Re: [PATCH] Incremental sort (was: PoC: Partial sort) - Mailing list pgsql-hackers

From James Coleman
Subject Re: [PATCH] Incremental sort (was: PoC: Partial sort)
Date
Msg-id CAAaqYe8-TCKPskcMytCMX2aM8QnnrgcJP6=tSnJOuQ2CcuQJfg@mail.gmail.com
Whole thread Raw
In response to Re: [PATCH] Incremental sort (was: PoC: Partial sort)  (Tomas Vondra <tomas.vondra@2ndquadrant.com>)
Responses Re: [PATCH] Incremental sort (was: PoC: Partial sort)
List pgsql-hackers
On Tue, Mar 10, 2020 at 10:44 PM Tomas Vondra
<tomas.vondra@2ndquadrant.com> wrote:
> 3) Most of the execution plans look reasonable, except that some of the
> plans look like this:
>
>
>                           QUERY PLAN
>    ---------------------------------------------------------
>     Limit
>       ->  GroupAggregate
>             Group Key: t.a, t.b, t.c, t.d
>             ->  Incremental Sort
>                   Sort Key: t.a, t.b, t.c, t.d
>                   Presorted Key: t.a, t.b, t.c
>                   ->  Incremental Sort
>                         Sort Key: t.a, t.b, t.c
>                         Presorted Key: t.a, t.b
>                         ->  Index Scan using t_a_b_idx on t
>    (10 rows)
>
> i.e. there are two incremental sorts on top of each other, with
> different prefixes. But this this is not a new issue - it happens with
> queries like this:
>
>    SELECT a, b, c, d, count(*) FROM (
>      SELECT * FROM t ORDER BY a, b, c
>    ) foo GROUP BY a, b, c, d limit 1000;
>
> i.e. there's a subquery with a subset of pathkeys. Without incremental
> sort the plan looks like this:
>
>                     QUERY PLAN
>    ---------------------------------------------
>     Limit
>       ->  GroupAggregate
>             Group Key: t.a, t.b, t.c, t.d
>             ->  Sort
>                   Sort Key: t.a, t.b, t.c, t.d
>                   ->  Sort
>                         Sort Key: t.a, t.b, t.c
>                         ->  Seq Scan on t
>    (8 rows)
>
> so essentially the same plan shape. What bugs me though is that there
> seems to be some sort of memory leak, so that this query consumes
> gigabytes os RAM before it gets killed by OOM. But the memory seems not
> to be allocated in any memory context (at least MemoryContextStats don't
> show anything like that), so I'm not sure what's going on.
>
> Reproducing it is fairly simple:
>
>    CREATE TABLE t (a bigint, b bigint, c bigint, d bigint);
>    INSERT INTO t SELECT
>      1000*random(), 1000*random(), 1000*random(), 1000*random()

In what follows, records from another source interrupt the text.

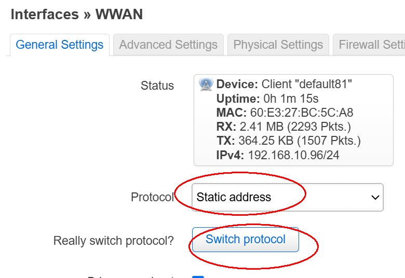Click the IPv4 address 192.168.10.96/24 text
This screenshot has height=278, width=405.
point(294,155)
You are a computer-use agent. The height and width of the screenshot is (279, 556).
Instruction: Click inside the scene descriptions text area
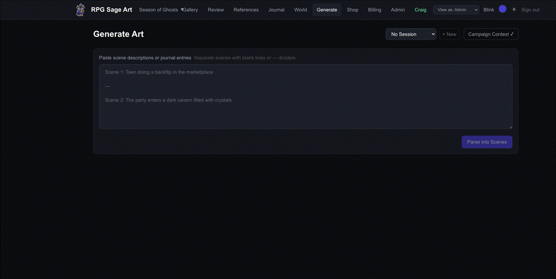tap(305, 96)
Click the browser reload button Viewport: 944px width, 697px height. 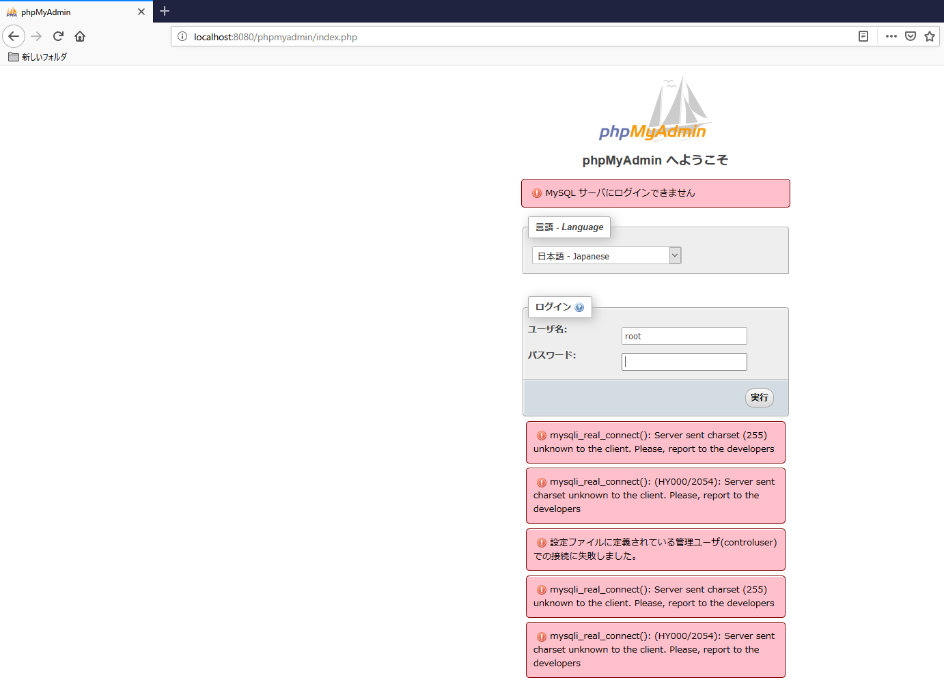click(x=57, y=36)
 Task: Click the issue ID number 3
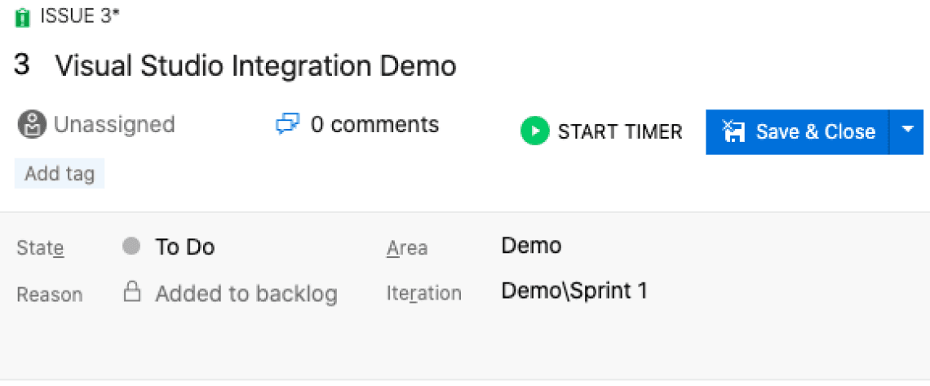(22, 65)
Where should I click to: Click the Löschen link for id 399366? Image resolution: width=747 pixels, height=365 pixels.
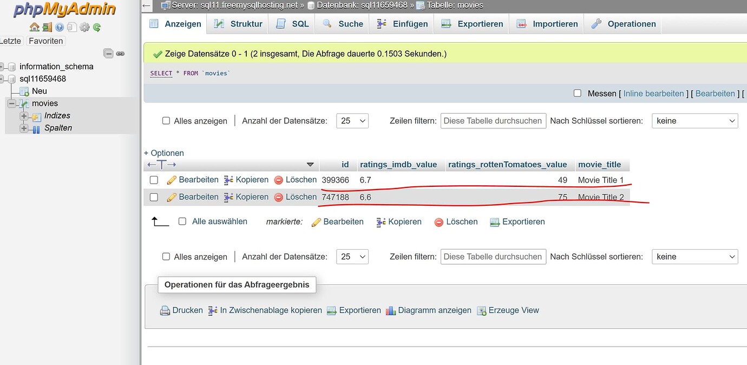click(x=300, y=179)
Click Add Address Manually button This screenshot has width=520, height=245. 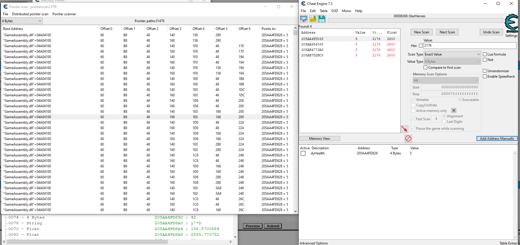tap(497, 139)
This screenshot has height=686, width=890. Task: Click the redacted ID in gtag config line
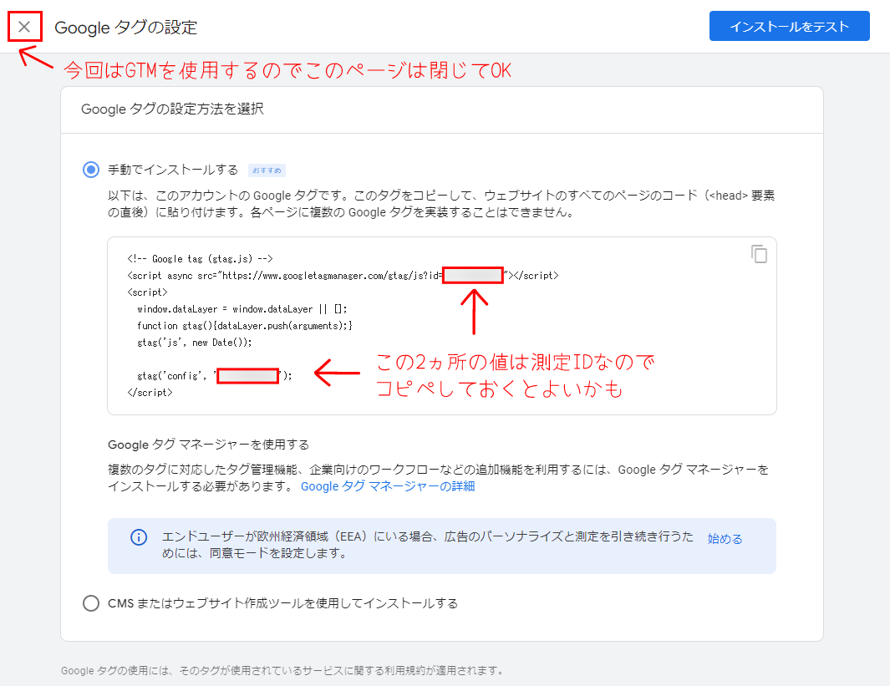(x=247, y=376)
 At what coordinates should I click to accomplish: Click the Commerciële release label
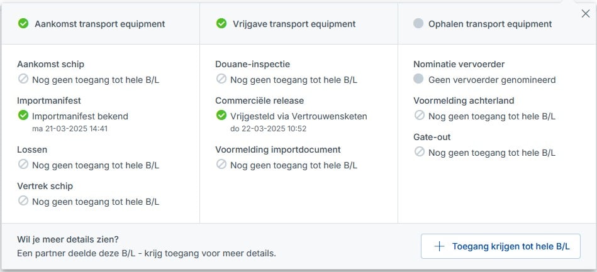coord(259,101)
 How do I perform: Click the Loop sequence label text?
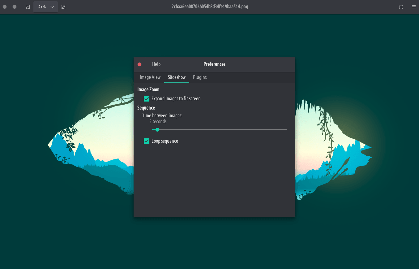(x=165, y=141)
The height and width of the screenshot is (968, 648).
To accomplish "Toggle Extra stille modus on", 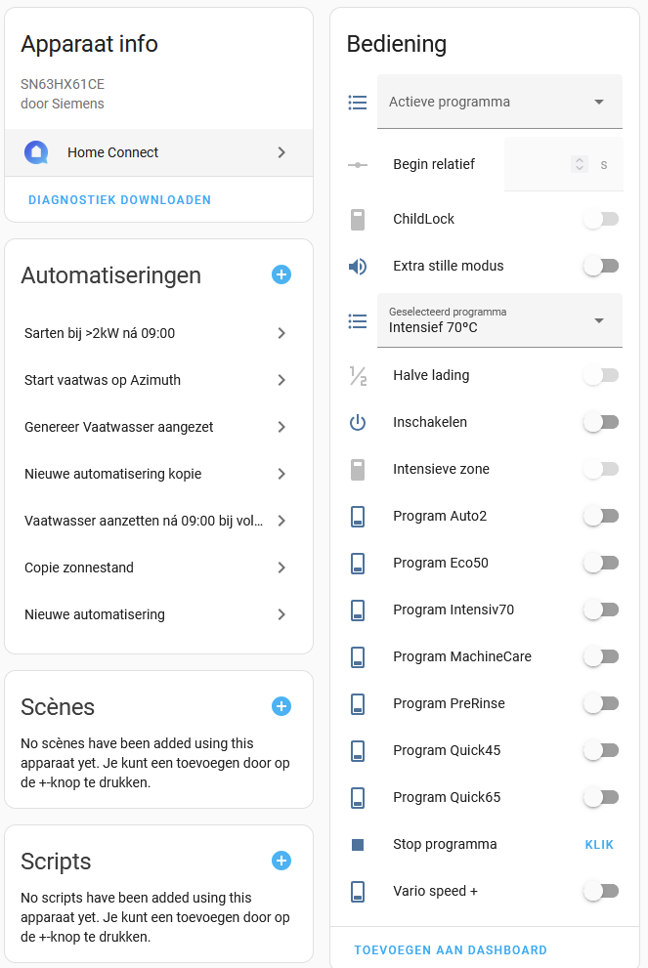I will pyautogui.click(x=600, y=265).
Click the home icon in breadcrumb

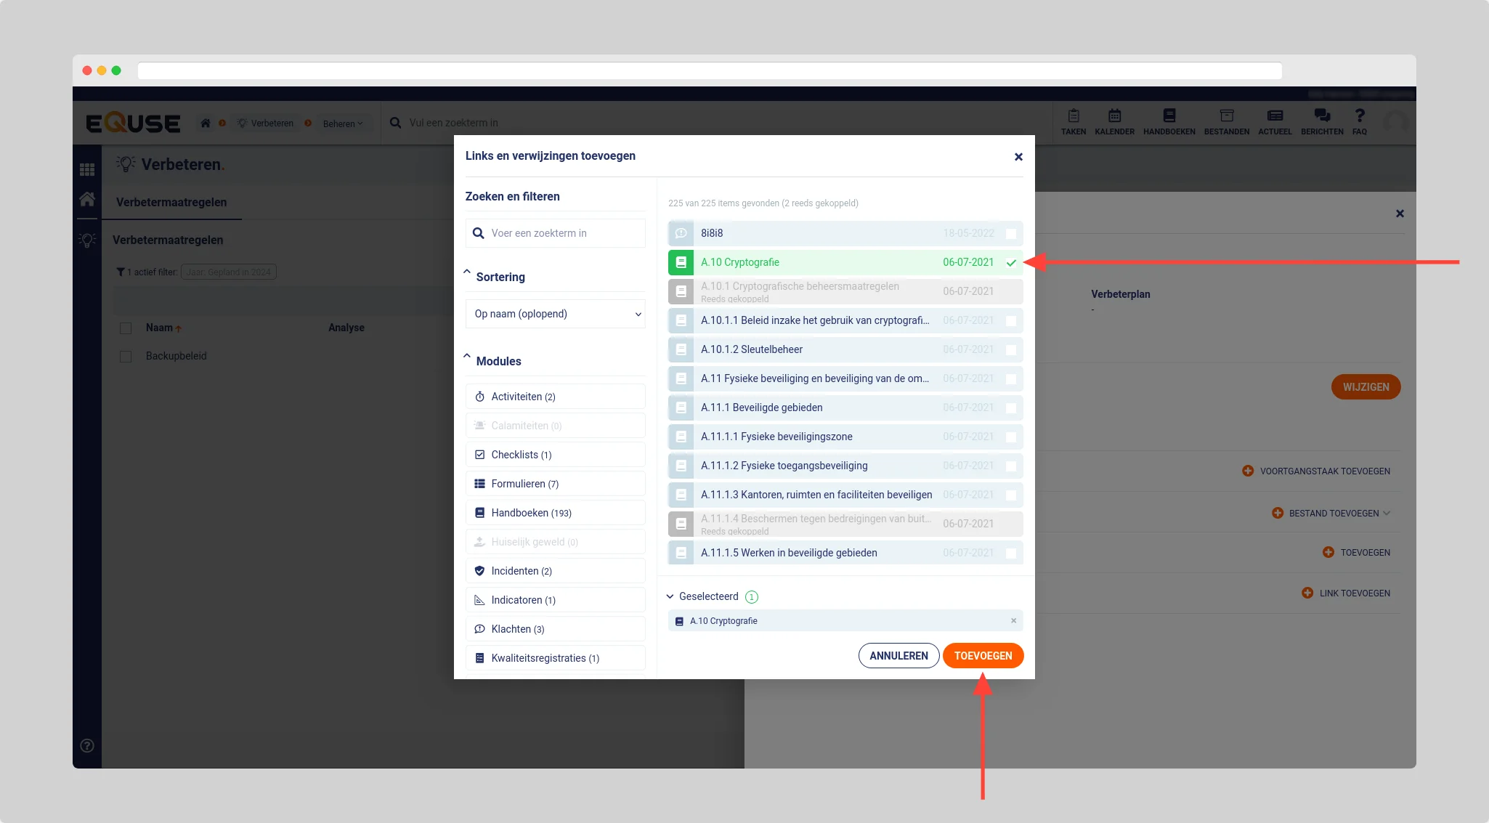pyautogui.click(x=206, y=123)
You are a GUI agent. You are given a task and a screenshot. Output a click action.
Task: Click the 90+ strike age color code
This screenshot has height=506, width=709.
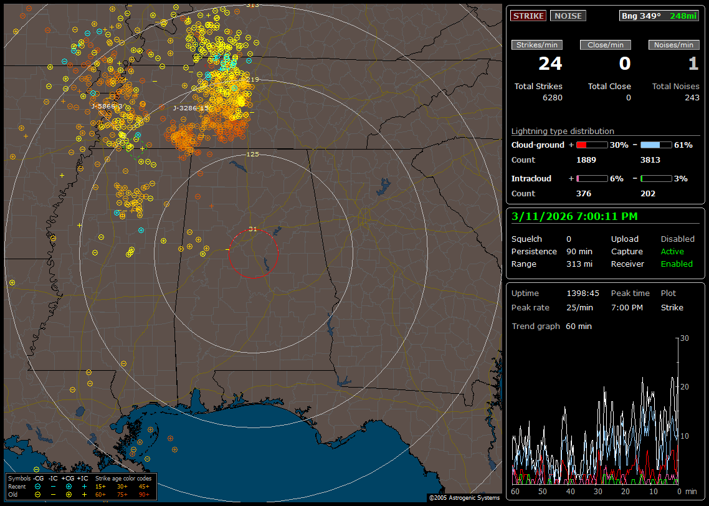tap(144, 494)
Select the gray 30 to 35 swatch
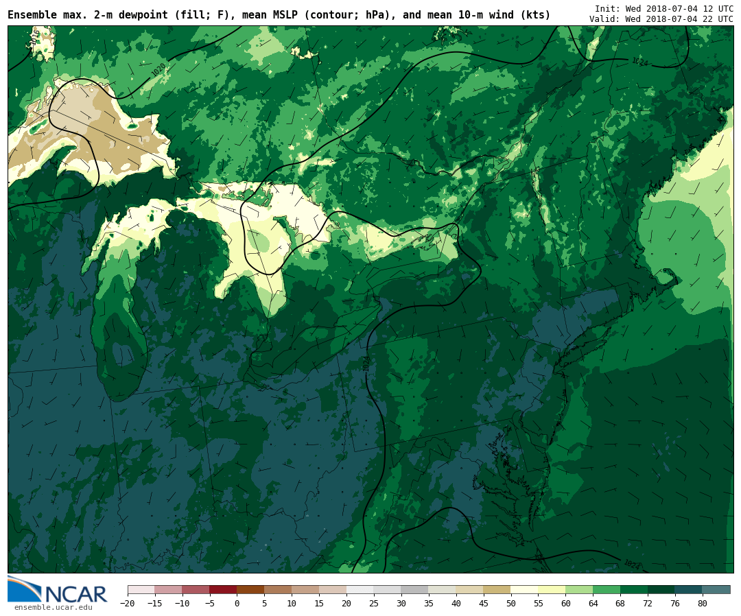The image size is (741, 616). [414, 589]
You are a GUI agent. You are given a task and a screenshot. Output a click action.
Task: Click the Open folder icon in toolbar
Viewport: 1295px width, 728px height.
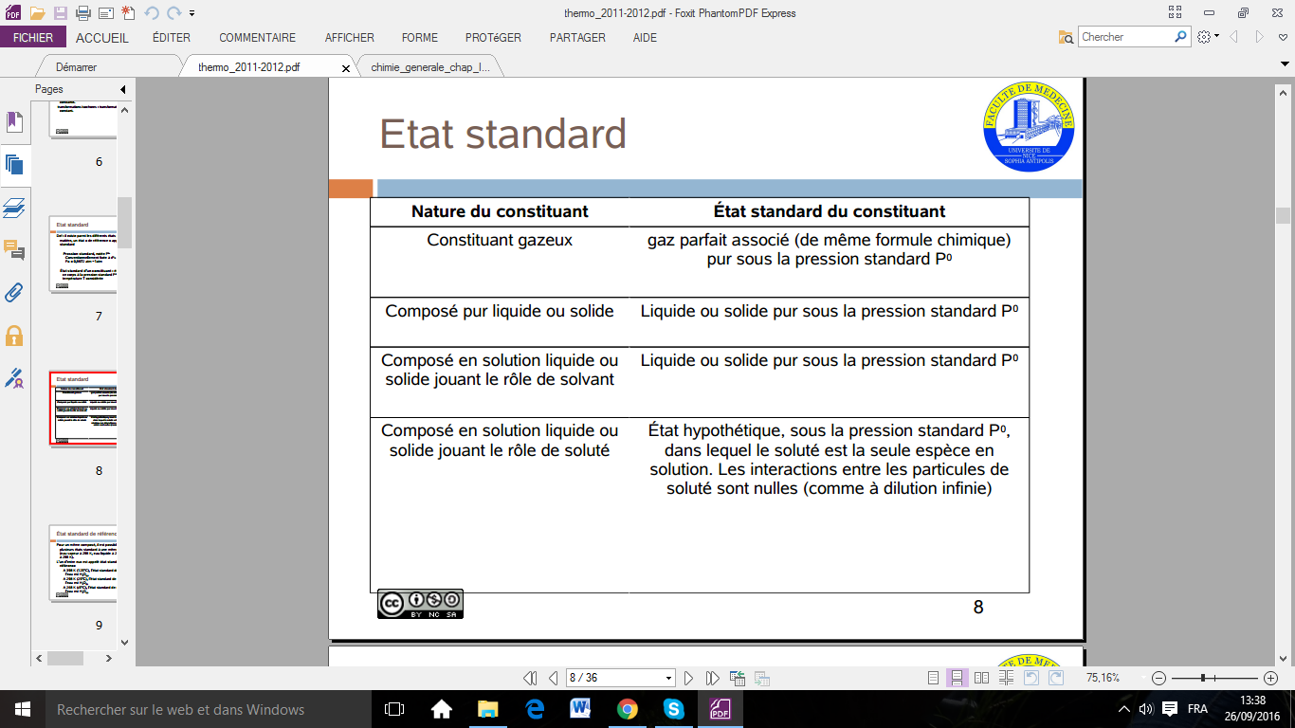click(x=37, y=13)
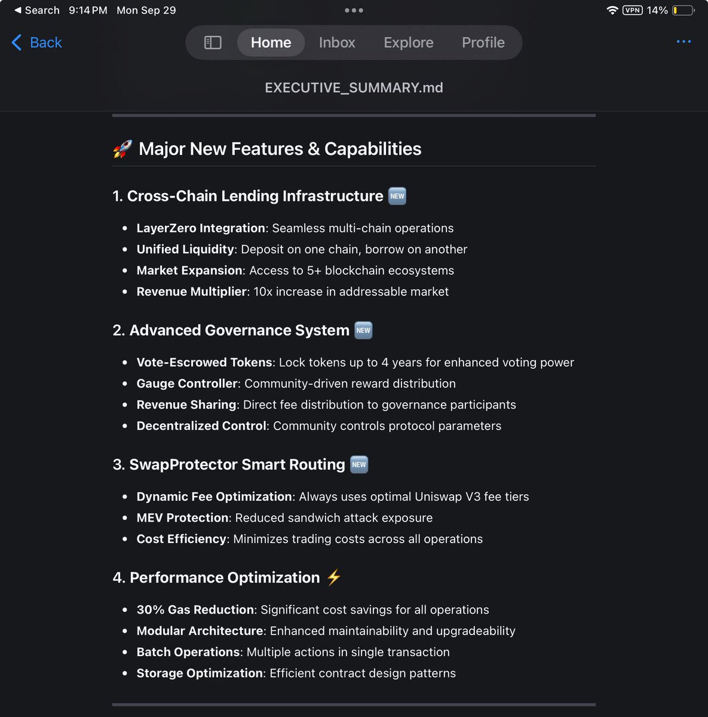
Task: Tap the EXECUTIVE_SUMMARY.md file title
Action: (x=354, y=88)
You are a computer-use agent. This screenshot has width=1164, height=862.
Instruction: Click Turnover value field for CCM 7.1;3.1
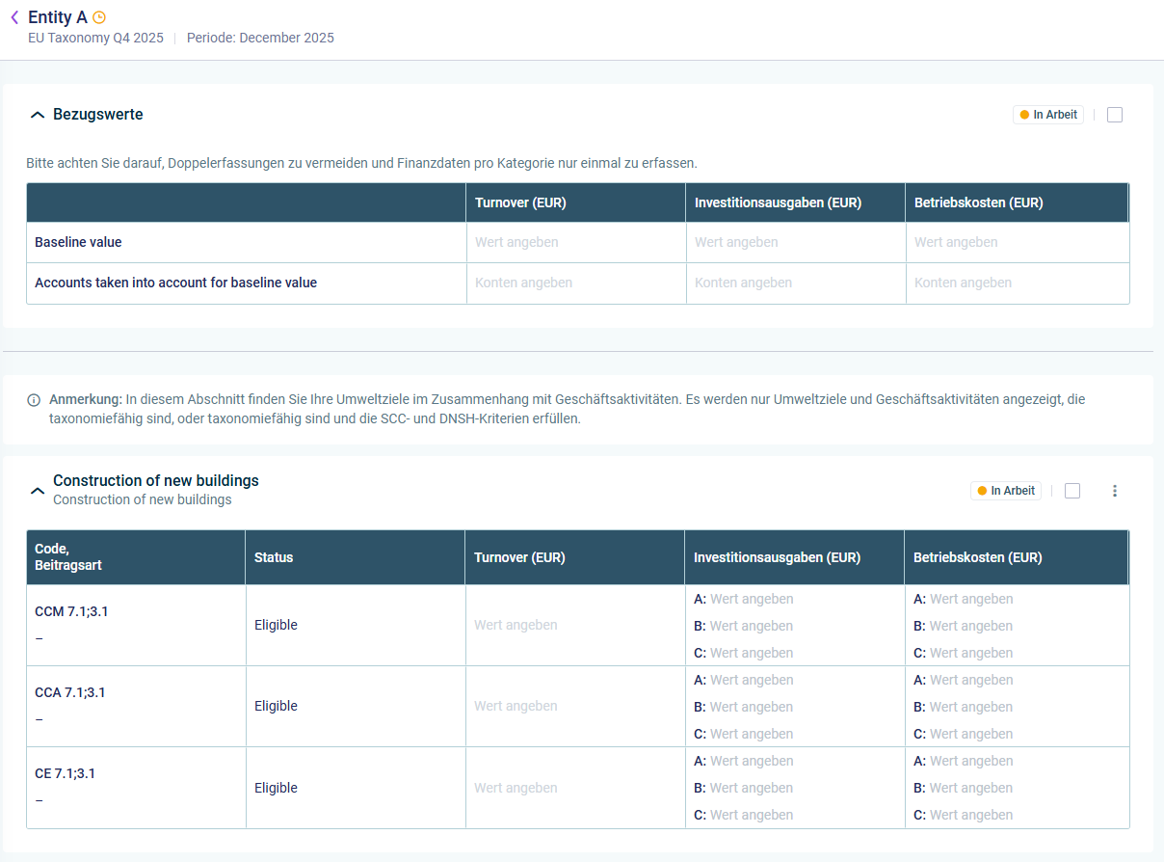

>    FROM generate_series(1,10000000) s(i);
>    CREATE INDEX idx ON t(a,b);
>    ANALYZE t;
>
>    EXPLAIN ANALYZE SELECT a, b, c, d, count(*)
>    FROM (SELECT * FROM t ORDER BY a, b, c) foo GROUP BY a, b, c, d
>    LIMIT 100;

While trying to reproduce this, instead of lots of memory usage, I got
the attached assertion failure instead.